An Introduction to Feature Engineering

Feature engineering is the process of transforming prepared dataset columns into representations that are more useful for a chosen machine learning algorithm. It sits between dataset preparation (cleaning, imputation) and model training. Good feature engineering can improve predictive performance, reduce training time, and make models more robust.

We will show practical examples using pandas and scikit-learn and demonstrate how to scale these transformations using SageMaker Processing jobs. Typical feature-engineering tasks include encoding categorical variables, selecting or creating features, transforming skewed data, aggregating information, and scaling numeric inputs.

A presentation slide titled "Agenda" listing four items: Problem (prepared data may not be enough), Solution (apply feature engineering), Workflow (using Pandas, sklearn, and SageMaker Processing Jobs), and Results (better model performance and faster training). The design shows numbered blue markers down the left with the agenda text on a light background.

Why feature engineering matters

Even after basic cleaning (e.g., filling missing values), raw data often needs further transformation:

Irrelevant or redundant features slow training and may reduce model quality.
Noise or outliers can bias learning and harm generalization.
Categorical features must be encoded in ways that reflect their semantics (ordinal vs nominal). Poor choices can mislead models.
Strongly skewed numeric inputs can violate algorithmic assumptions and reduce performance.

A presentation slide titled "Problem: Raw Data May Be Inadequate for ML" showing skewed data (unbalanced distribution, data bias) feeding an ML model. The right panel lists ML model impacts like affected assumptions and biased predictions.

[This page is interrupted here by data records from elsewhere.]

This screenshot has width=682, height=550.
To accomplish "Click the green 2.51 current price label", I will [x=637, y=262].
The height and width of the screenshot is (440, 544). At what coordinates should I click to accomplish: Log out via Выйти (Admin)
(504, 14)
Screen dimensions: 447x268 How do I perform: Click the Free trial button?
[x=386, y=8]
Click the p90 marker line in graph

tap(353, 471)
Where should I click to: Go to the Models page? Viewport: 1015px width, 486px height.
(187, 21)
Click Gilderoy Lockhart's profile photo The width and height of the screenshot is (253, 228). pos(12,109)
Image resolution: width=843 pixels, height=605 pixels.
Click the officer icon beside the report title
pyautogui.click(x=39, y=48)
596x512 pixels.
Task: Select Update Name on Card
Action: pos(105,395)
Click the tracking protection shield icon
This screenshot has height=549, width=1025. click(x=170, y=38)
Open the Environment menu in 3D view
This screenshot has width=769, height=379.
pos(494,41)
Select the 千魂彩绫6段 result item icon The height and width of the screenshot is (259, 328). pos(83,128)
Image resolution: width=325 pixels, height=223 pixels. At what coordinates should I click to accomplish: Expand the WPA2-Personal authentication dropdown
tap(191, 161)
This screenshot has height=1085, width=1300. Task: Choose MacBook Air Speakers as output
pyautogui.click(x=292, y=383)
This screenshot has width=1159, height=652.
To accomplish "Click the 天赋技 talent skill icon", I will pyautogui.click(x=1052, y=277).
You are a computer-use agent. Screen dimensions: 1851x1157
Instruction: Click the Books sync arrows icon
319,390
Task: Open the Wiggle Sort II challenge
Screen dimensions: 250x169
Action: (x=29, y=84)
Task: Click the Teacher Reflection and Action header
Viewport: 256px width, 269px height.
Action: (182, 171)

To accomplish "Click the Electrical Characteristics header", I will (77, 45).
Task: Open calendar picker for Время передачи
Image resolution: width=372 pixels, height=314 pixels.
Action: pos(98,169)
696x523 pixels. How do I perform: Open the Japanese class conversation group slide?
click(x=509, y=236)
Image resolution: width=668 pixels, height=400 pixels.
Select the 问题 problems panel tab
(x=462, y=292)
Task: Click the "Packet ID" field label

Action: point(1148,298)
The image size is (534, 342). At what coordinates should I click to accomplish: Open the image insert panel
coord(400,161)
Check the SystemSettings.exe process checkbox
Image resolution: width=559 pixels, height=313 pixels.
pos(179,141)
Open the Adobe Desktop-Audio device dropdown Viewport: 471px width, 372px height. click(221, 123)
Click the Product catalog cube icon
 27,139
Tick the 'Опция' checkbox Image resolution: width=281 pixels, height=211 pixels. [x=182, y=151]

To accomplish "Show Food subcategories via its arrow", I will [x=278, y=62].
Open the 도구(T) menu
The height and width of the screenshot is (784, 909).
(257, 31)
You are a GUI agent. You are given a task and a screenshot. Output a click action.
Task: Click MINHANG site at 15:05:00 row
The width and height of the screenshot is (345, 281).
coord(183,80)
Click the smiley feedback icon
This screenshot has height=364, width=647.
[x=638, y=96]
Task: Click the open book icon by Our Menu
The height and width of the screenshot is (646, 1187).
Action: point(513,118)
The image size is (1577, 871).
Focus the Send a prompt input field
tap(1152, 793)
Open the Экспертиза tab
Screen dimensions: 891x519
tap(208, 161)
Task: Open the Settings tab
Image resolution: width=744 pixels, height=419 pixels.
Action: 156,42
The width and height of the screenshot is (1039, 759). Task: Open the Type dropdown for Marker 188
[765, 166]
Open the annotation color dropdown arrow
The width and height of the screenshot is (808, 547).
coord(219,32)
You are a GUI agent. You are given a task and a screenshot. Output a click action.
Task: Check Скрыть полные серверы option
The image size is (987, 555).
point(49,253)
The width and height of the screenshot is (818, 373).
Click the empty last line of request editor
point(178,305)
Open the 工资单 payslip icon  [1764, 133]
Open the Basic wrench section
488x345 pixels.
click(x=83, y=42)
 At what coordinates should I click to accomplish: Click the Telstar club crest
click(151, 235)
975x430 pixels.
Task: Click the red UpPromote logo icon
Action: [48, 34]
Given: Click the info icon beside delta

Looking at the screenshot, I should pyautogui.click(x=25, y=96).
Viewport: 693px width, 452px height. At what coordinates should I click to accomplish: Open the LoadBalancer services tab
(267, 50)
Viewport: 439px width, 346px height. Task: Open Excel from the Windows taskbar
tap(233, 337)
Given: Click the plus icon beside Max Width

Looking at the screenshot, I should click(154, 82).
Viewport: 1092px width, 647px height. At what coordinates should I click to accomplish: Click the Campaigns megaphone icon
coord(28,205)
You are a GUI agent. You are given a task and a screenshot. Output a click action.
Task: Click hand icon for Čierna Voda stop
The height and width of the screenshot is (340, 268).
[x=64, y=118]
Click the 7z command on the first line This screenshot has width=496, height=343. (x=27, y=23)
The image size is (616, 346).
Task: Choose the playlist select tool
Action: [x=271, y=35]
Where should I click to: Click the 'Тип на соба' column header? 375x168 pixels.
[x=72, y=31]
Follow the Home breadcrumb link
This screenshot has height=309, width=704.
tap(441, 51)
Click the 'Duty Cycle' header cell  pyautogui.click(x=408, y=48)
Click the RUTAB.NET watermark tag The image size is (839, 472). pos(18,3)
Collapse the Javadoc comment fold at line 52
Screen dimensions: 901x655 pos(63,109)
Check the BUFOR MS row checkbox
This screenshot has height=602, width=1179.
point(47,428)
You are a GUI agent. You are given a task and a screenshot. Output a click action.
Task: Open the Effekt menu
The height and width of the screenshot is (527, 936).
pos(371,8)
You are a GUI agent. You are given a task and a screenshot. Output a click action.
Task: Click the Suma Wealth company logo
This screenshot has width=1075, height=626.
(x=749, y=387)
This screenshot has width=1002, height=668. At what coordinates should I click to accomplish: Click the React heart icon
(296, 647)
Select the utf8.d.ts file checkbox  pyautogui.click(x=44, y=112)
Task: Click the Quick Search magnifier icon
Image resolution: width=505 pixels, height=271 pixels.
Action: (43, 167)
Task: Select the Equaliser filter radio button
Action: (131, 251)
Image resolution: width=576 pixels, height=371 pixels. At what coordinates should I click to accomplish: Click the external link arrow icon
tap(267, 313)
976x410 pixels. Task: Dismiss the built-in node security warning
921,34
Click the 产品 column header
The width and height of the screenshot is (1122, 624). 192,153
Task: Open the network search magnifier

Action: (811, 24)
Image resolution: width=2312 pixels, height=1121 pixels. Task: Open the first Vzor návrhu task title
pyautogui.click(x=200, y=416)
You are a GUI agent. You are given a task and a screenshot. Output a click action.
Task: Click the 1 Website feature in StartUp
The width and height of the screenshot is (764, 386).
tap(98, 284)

Common feature-engineering activities

Activity	Purpose	Typical methods / tools
Feature selection	Remove irrelevant or redundant inputs to speed training and avoid overfitting	Correlation analysis, feature importance, recursive feature elimination
Categorical encoding	Represent categorical data numerically	One-hot, ordinal, target encoding, hashing, embeddings
Feature extraction	Create informative features from raw values	Date parts, text lengths, tokenization, embeddings
Feature transformation	Reduce skew and stabilize variance	log, sqrt, power transforms, Box-Cox
Feature interactions	Capture multiplicative or composite effects	Multiplication, concatenation, polynomial features
Aggregation / grouping	Add group-level statistics	groupby / pivot_table (mean, sum, count)
Scaling / normalization	Put features on comparable scales	StandardScaler, MinMaxScaler

When features have very high cardinality (for example, postal codes or item IDs), prefer techniques that limit dimensionality (target encoding, hashing, or learned embeddings) instead of naive one-hot encoding, which explodes feature count.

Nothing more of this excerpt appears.